# [EXERCISE INSTRUCTIONS]
Your job is to transcribe the material exactly. Keep every line.

# [THE DATA]

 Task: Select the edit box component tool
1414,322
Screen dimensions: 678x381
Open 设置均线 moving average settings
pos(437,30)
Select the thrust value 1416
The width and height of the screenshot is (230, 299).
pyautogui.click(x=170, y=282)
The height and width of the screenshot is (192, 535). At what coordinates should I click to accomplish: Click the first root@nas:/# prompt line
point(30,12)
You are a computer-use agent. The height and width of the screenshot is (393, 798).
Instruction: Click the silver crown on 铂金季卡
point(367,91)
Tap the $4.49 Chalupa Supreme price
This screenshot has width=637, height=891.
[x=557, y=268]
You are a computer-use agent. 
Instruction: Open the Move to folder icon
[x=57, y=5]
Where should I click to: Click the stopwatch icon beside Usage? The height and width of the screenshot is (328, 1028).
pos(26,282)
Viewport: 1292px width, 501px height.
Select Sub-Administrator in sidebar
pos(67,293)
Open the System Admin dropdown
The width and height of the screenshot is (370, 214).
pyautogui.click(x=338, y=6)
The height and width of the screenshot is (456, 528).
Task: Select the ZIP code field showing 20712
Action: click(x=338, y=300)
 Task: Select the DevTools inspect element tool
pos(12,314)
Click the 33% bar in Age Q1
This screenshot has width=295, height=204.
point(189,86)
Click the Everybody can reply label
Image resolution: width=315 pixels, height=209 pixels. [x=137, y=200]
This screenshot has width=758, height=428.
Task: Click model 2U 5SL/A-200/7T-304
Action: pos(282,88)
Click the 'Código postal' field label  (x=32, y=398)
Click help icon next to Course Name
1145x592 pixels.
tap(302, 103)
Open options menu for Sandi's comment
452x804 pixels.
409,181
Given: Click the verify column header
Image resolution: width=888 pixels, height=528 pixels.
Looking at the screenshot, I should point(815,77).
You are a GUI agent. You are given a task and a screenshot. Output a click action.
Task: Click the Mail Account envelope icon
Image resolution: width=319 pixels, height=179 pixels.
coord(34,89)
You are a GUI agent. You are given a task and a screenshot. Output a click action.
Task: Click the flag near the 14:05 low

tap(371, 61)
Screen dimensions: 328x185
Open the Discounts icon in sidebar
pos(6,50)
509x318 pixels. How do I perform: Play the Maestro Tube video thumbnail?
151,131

# [ANSWER FOR THIS EXERCISE]
 Task: Select the edit box component tool
1414,322
Screen dimensions: 678x381
Open 设置均线 moving average settings
pos(437,30)
Select the thrust value 1416
The width and height of the screenshot is (230, 299).
pyautogui.click(x=170, y=282)
The height and width of the screenshot is (192, 535). At what coordinates should I click to accomplish: Click the first root@nas:/# prompt line
point(30,12)
You are a computer-use agent. The height and width of the screenshot is (393, 798).
Instruction: Click the silver crown on 铂金季卡
point(367,91)
Tap the $4.49 Chalupa Supreme price
This screenshot has width=637, height=891.
[x=557, y=268]
You are a computer-use agent. 
Instruction: Open the Move to folder icon
[x=57, y=5]
Where should I click to: Click the stopwatch icon beside Usage? The height and width of the screenshot is (328, 1028).
pos(26,282)
Viewport: 1292px width, 501px height.
Select Sub-Administrator in sidebar
pos(67,293)
Open the System Admin dropdown
The width and height of the screenshot is (370, 214).
pyautogui.click(x=338, y=6)
The height and width of the screenshot is (456, 528).
Task: Select the ZIP code field showing 20712
Action: click(x=338, y=300)
 Task: Select the DevTools inspect element tool
pos(12,314)
Click the 33% bar in Age Q1
This screenshot has width=295, height=204.
point(189,86)
Click the Everybody can reply label
Image resolution: width=315 pixels, height=209 pixels. [x=137, y=200]
This screenshot has width=758, height=428.
Task: Click model 2U 5SL/A-200/7T-304
Action: pos(282,88)
Click the 'Código postal' field label  (x=32, y=398)
Click help icon next to Course Name
1145x592 pixels.
tap(302, 103)
Open options menu for Sandi's comment
452x804 pixels.
409,181
Given: Click the verify column header
Image resolution: width=888 pixels, height=528 pixels.
Looking at the screenshot, I should point(815,77).
You are a GUI agent. You are given a task and a screenshot. Output a click action.
Task: Click the Mail Account envelope icon
Image resolution: width=319 pixels, height=179 pixels.
coord(34,89)
You are a GUI agent. You are given a task and a screenshot. Output a click action.
Task: Click the flag near the 14:05 low

tap(371, 61)
Screen dimensions: 328x185
Open the Discounts icon in sidebar
pos(6,50)
509x318 pixels. How do I perform: Play the Maestro Tube video thumbnail?
151,131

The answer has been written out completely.